**Task statement**
Reproduce the full listing without a single change.

**Exercise data**
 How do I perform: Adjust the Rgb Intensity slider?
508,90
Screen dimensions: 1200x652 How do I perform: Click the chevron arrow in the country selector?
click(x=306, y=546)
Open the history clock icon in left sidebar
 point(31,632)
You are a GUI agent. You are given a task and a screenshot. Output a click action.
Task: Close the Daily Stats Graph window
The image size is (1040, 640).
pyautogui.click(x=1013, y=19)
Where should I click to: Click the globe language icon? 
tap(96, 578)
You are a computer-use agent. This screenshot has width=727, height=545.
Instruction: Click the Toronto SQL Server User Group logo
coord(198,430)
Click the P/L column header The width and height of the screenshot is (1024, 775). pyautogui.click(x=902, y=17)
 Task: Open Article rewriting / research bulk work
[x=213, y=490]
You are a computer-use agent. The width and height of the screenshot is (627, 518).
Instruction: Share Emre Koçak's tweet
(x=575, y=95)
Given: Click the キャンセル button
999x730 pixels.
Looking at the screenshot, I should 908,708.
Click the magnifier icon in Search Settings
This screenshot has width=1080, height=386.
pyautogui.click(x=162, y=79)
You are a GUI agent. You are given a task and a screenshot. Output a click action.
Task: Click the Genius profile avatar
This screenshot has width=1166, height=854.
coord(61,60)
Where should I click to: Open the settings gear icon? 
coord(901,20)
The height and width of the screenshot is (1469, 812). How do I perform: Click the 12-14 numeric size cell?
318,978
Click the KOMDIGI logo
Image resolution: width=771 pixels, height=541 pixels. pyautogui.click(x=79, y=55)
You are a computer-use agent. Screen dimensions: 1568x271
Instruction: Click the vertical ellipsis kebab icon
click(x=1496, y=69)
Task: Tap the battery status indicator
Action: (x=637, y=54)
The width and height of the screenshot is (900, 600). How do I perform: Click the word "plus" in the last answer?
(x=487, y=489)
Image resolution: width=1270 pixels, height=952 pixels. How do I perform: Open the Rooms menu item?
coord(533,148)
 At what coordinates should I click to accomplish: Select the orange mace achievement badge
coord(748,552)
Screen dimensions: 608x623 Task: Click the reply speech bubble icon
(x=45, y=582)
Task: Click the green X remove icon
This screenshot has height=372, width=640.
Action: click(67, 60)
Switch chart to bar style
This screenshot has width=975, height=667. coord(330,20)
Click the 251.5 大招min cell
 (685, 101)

**Exercise result**
 How do I perform: Adjust the Rgb Intensity slider?
508,90
Screen dimensions: 1200x652 How do I perform: Click the chevron arrow in the country selector?
click(x=306, y=546)
Open the history clock icon in left sidebar
 point(31,632)
You are a GUI agent. You are given a task and a screenshot. Output a click action.
Task: Close the Daily Stats Graph window
The image size is (1040, 640).
pyautogui.click(x=1013, y=19)
Where should I click to: Click the globe language icon? 
tap(96, 578)
You are a computer-use agent. This screenshot has width=727, height=545.
Instruction: Click the Toronto SQL Server User Group logo
coord(198,430)
Click the P/L column header The width and height of the screenshot is (1024, 775). pyautogui.click(x=902, y=17)
 Task: Open Article rewriting / research bulk work
[x=213, y=490]
You are a computer-use agent. The width and height of the screenshot is (627, 518).
Instruction: Share Emre Koçak's tweet
(x=575, y=95)
Given: Click the キャンセル button
999x730 pixels.
Looking at the screenshot, I should 908,708.
Click the magnifier icon in Search Settings
This screenshot has width=1080, height=386.
pyautogui.click(x=162, y=79)
You are a GUI agent. You are given a task and a screenshot. Output a click action.
Task: Click the Genius profile avatar
This screenshot has width=1166, height=854.
coord(61,60)
Where should I click to: Open the settings gear icon? 
coord(901,20)
The height and width of the screenshot is (1469, 812). How do I perform: Click the 12-14 numeric size cell?
318,978
Click the KOMDIGI logo
Image resolution: width=771 pixels, height=541 pixels. pyautogui.click(x=79, y=55)
You are a computer-use agent. Screen dimensions: 1568x271
Instruction: Click the vertical ellipsis kebab icon
click(x=1496, y=69)
Task: Tap the battery status indicator
Action: (x=637, y=54)
The width and height of the screenshot is (900, 600). How do I perform: Click the word "plus" in the last answer?
(x=487, y=489)
Image resolution: width=1270 pixels, height=952 pixels. How do I perform: Open the Rooms menu item?
coord(533,148)
 At what coordinates should I click to accomplish: Select the orange mace achievement badge
coord(748,552)
Screen dimensions: 608x623 Task: Click the reply speech bubble icon
(x=45, y=582)
Task: Click the green X remove icon
This screenshot has height=372, width=640.
Action: click(67, 60)
Switch chart to bar style
This screenshot has width=975, height=667. coord(330,20)
Click the 251.5 大招min cell
 (685, 101)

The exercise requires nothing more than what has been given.